#### Records from a data collection:
-*-

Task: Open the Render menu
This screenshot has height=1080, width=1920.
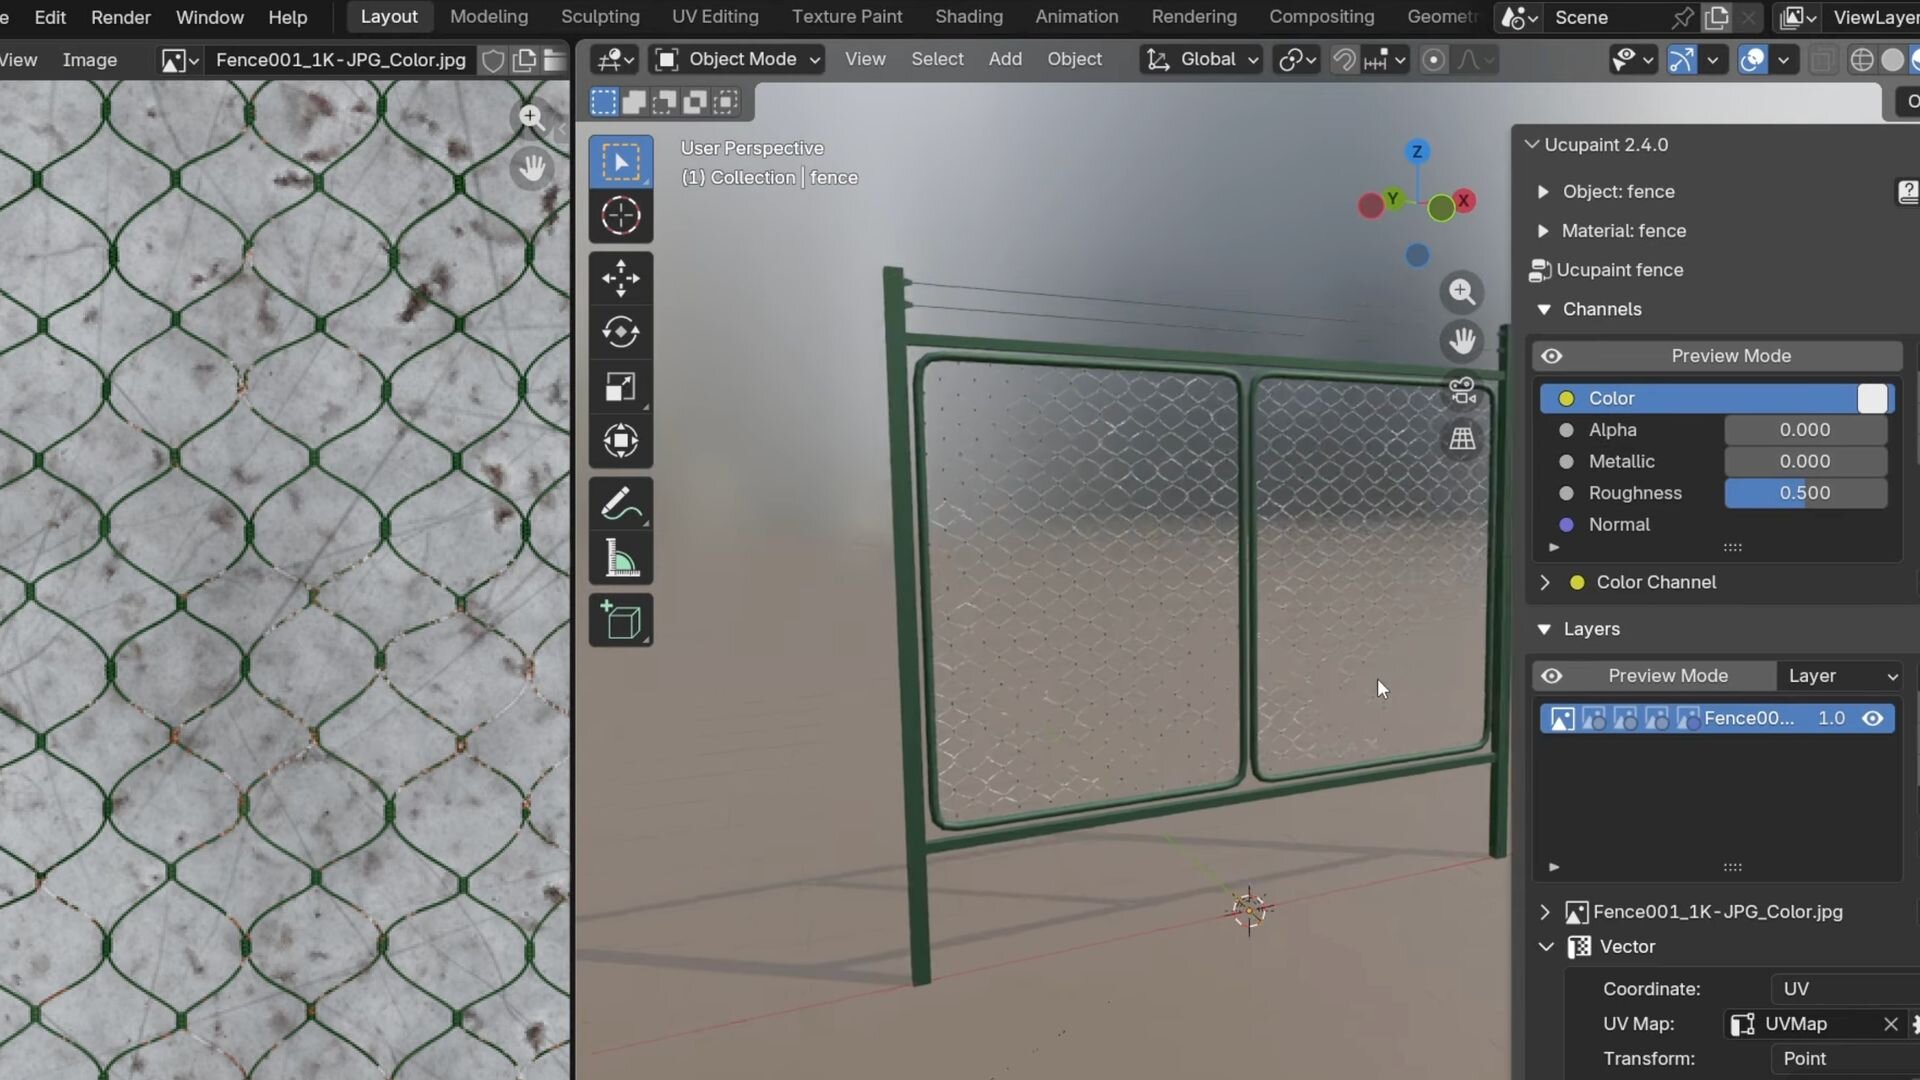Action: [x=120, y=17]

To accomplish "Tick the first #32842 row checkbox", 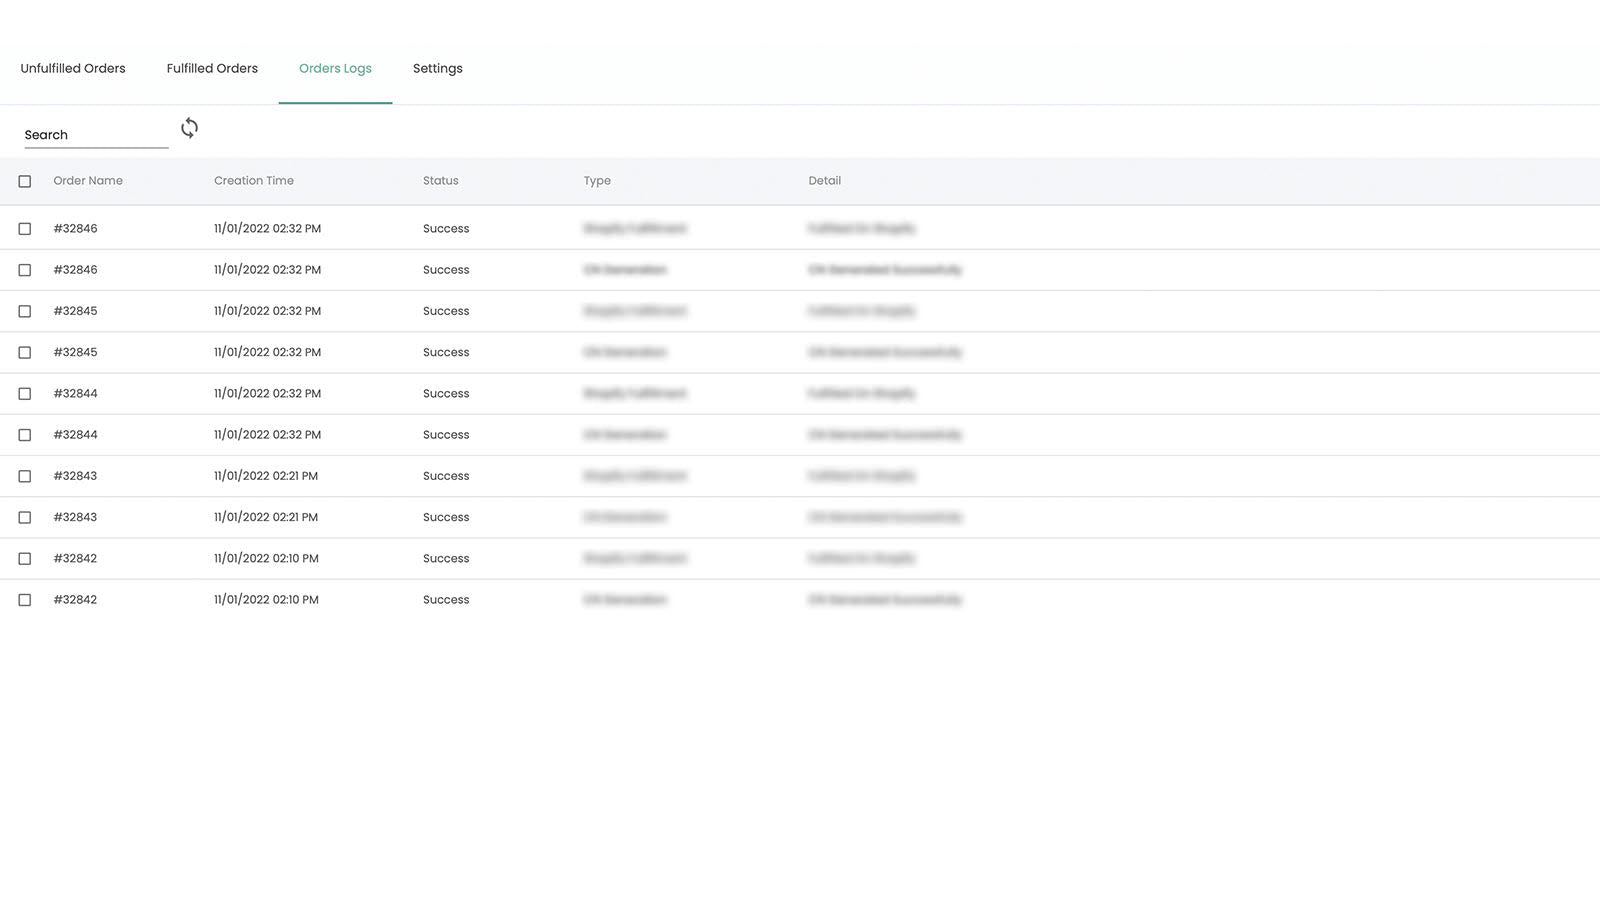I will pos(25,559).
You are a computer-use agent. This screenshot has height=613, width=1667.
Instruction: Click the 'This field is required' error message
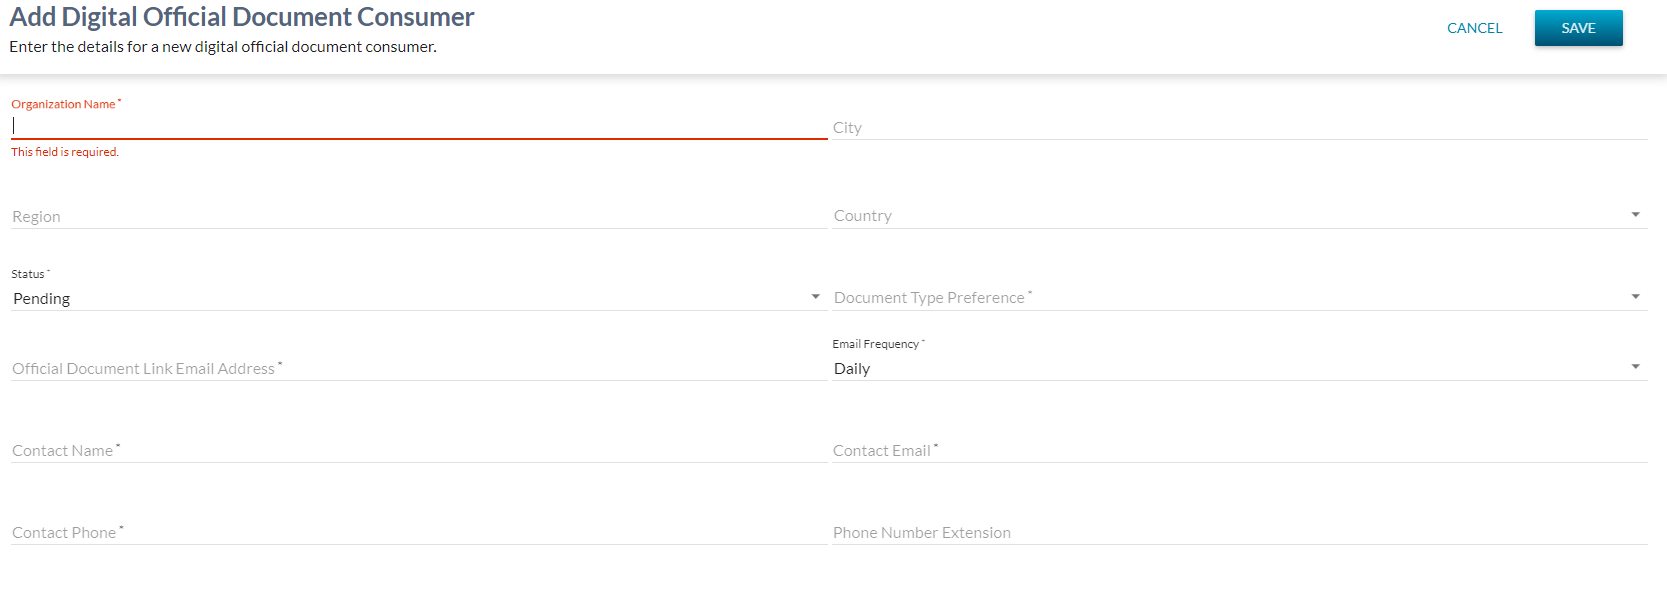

-*-

#### WHAT TO PRODUCE:
Rewrite the stretch of the material from the line containing "You are a computer-use" through its end, replacing "error message" with "validation notice" and leaving everything else unchanged. Leave the pictures out of the answer.

#### ANSWER TO THE PROBLEM:
You are a computer-use agent. This screenshot has height=613, width=1667.
Instruction: Click the 'This field is required' validation notice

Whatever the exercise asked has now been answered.